So I met this guy today.
His name’s Jeremy, one of Jenny’s friends and we all went to eat.
He’s a very insightful person. Very keen. He frightens me just a little.
He talked to Jenny (and, offhandedly, me) for what seemed like ever about the type of person he thought she was. They haven’t known each other for that long, from what I gathered, and he was talking about what he thought of her when they met.
He seems to be able to read people well. It’s disconcerting.
His analyzation of Jenny got me to thinking about how I am.
I determined this.
I’m not a very trusting person. I don’t have a whole slew of close friends. Veritable dozens of acquaintances, but few people I would out and out call “friend.”
The thing is, you have to work to be my friend. I know that sounds horrible, but it’s kind of true. I probably don’t let people in enough. You have to try to get to know me before I’ll put the slightest bit of trust in you. And I do mean try. You have to actively pursue me and my friendship. I need to know that you’re willing to invest time and effort into getting to know me. I need to know that you actually care. I need to be secure in the knowledge that you are not some passerby and that you have the intent to stick around. I need to know this before I let you in.
This is a fact about me, but not one that I generally spread around. It happens whether the people around me know it or not. Usually, honestly, whether I know it or not. But I got the sense that this Jeremy either had already (unlikely) or could easily (possibly) glean this little tidbit of information about me. And I don’t know this person, so the thought makes me real uncomfortable.
There are parts of me that everyone gets to see. There are parts of me that only my friends see. Then there are the parts that are strictly between God and me, because I don’t trust anyone with everything. There is no one person on this earth I feel I could trust with every part of me, no one I feel that comfortable with.
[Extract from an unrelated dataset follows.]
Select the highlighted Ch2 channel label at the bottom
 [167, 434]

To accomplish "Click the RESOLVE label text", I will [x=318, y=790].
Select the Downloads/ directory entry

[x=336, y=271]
Jeremy made me think about why.
I know people with trust issues. I know lots of people with lots of issues. The difference between them and me is they all have good reason. Every person I’ve ever spoken to about trust or lack thereof has had some prior horrendous experience (or two, or several,) that has made him leery of trusting even the people closest to him.
This is understandable.
I, on the other hand, have had no such experience. I have not been deeply wounded by the betrayal of such absolute trust. I’ve not so much as been scratched. I have placed my absolute trust in absolutely no one, and so, have avoided being burned. Call it an exercise in preemptive self-preservation. If I let no one in, I can (and have) altogether avoid the heartache which I have not (yet) personally experienced, but been witness to far too many times.
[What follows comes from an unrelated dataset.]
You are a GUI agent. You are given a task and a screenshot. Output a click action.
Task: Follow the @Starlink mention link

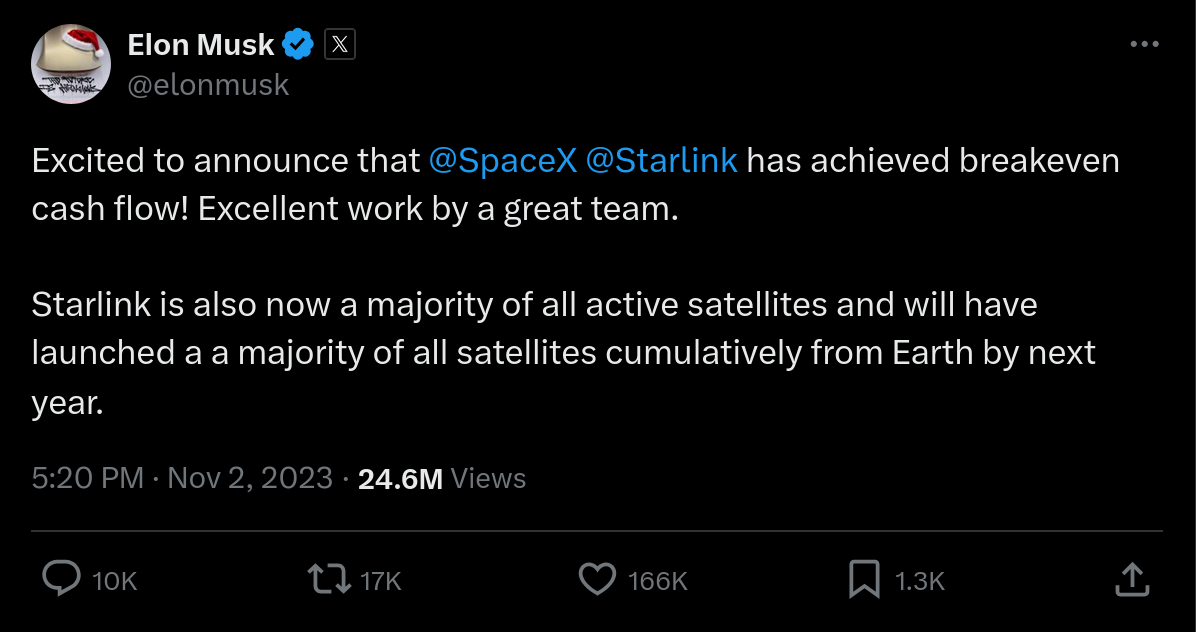[661, 161]
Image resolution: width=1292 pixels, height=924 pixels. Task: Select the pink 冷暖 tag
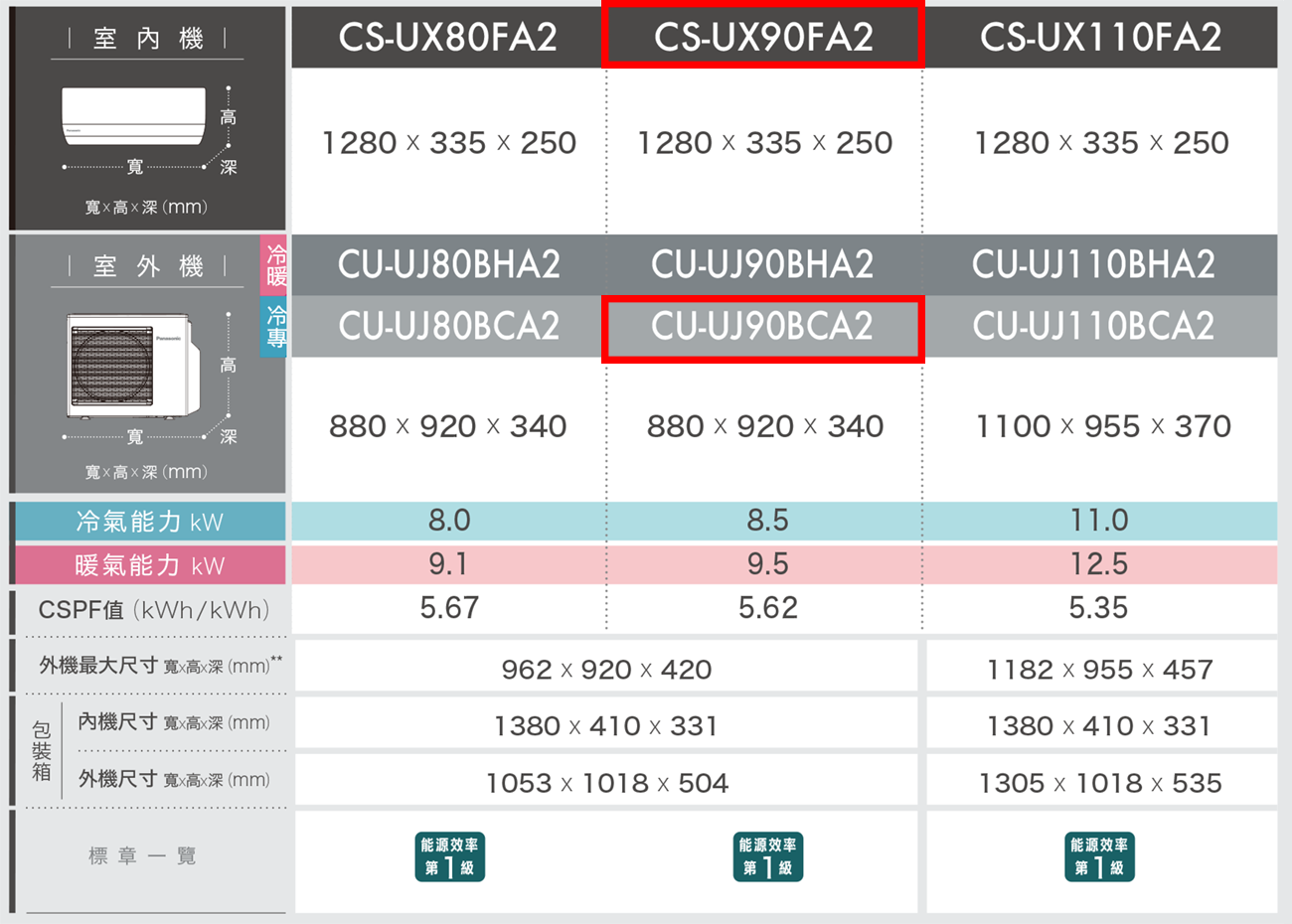pyautogui.click(x=275, y=265)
I’ve seen what trust does. Scratch that. What misplaced trust does. I’ve seen the damage it causes. I am always the person who sees. I have always been the one who has to clean up the mess it leaves behind. I have always had to be the shoulder to cry on. I have always had to be the one who was ready to talk about it any time and every time, day or night. I have always had to be the person who’s there no matter what, rain or shine, up or down, for better or for worse, until your suffering doth plague me to death.
I have not been hurt by a trust betrayed, but I have witnessed far too man low points from far too many loved ones due to far too many breaches in a trust placed far too willingly and far too deeply within one entirely undeserving of such.
So why would I want to?
Having cleaned up the mess more times than I can count in my short life span, why on earth would I desire to place my trust in anyone? Though my experiences are little more than secondary, they have all been quite traumatic enough. I cannot imagine what it must have been like for those on the receiving end.
Is that enough?
Is the sight of such pain – from the outside looking in, fearing the intensity of the inside of that pain – enough to dissuade me from taking such a risk? Is learning from the mistakes of others to keep from making my own logical? Rational? Acceptable?
For right now, yes.
Right now, the fear of being in the center of the very mess I’ve cleaned so very many times is something of a paralyzing agent. I expect I’ll feel differently one day. I even hope so. To trust someone completely is a component of love and I hope to achieve that one day as well.